Lastrega 15/09/2008 11:01

C'est gentil Françoise de me rappeler ce petit surnom dont on m'a affublée depuis... oulala ! Hé oui, j'ai un petit don (enfin, pas si petit que ça), mais je dois garder le secret, sinon, fini !A Jean-Pierre "le gentleman-complimenteur", j'ai bien trop de souvenirs pour faire un roman... je rigole, une encyclopédie en 50 volumes n'y suffirait pas. En tout cas, merci quand même pour "la belle plume", même si je doute...

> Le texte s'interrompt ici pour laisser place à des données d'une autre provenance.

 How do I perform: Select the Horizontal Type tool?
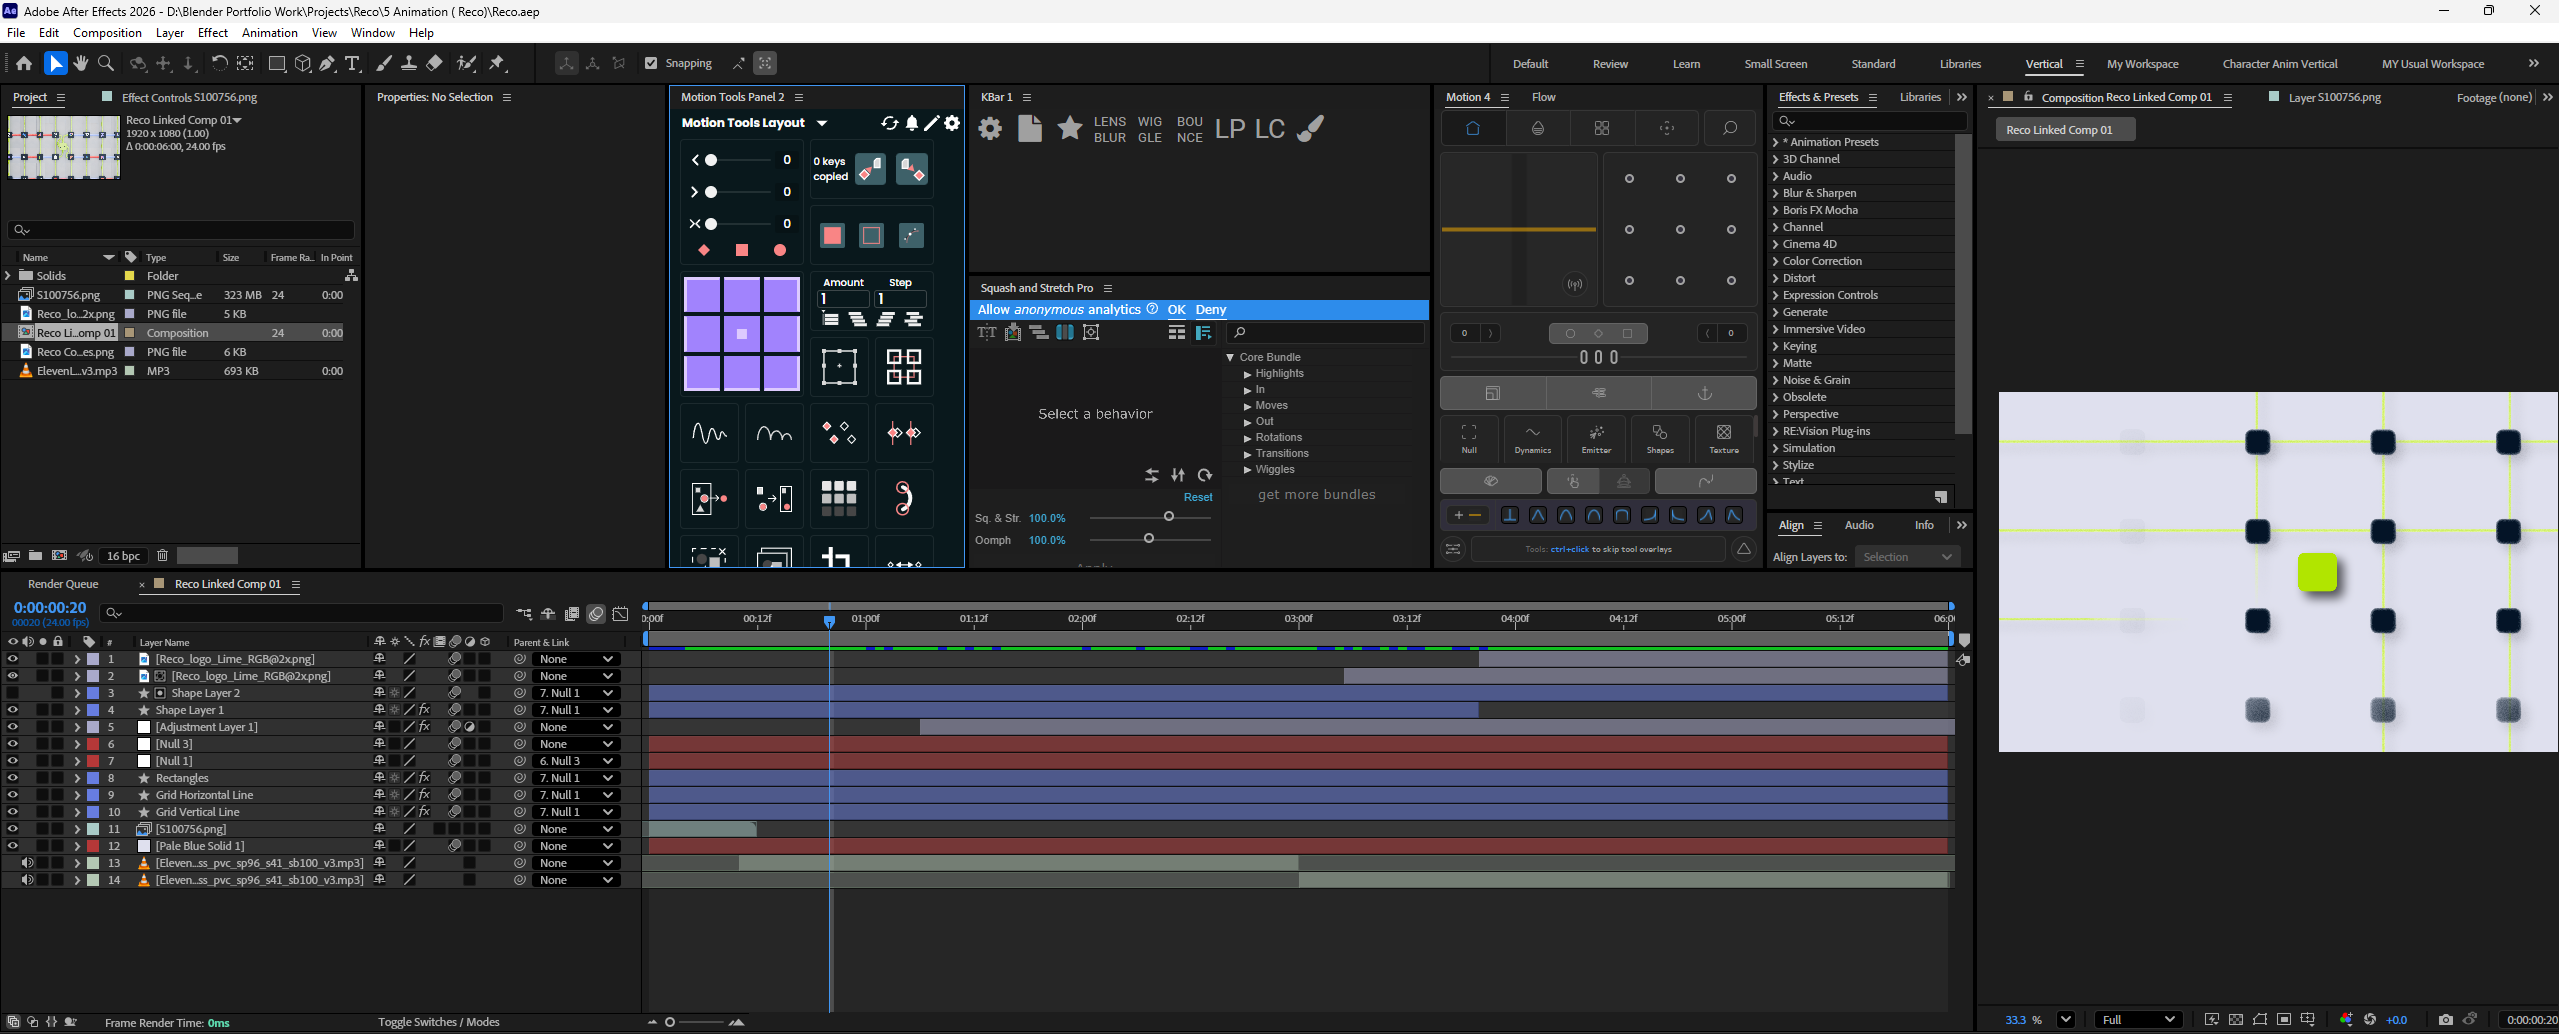(x=352, y=63)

Jean-Pierre 14/09/2008 21:36

Bravo Lastrega! Belle observation d'une société où les mal-lotis méprisent ceux qui se sont enfoncés dans la fange. Il est toujours bon de savoir qu'il ya encore plus misérable que soi pour se sentir un peu supérieur. Tu as une fort jolie plume, il serait peut-être temps que tu passes à la vitesse supérieure pour t'attaquer au roman. Avec tes années passées sur la Grande Bleue tu devrais nous concocter quelques pages au parfum d'écume pour notre plus grand plaisir.

Françoise 13/09/2008 13:15

Merci, Lastréga, notre sorcière bien aimée.

Lastrega 11/09/2008 19:19

Merci à vous Zelma et ANNA... ça me fait bien plaisir ce que vous me dites-là.

ANNA 11/09/2008 18:26

J'aime bien ton écriture, Suzanne ALVAREZ. Tu sais si bien nous faire passer du rire aux larmes.Encore BRAVO ! pour cette belle page.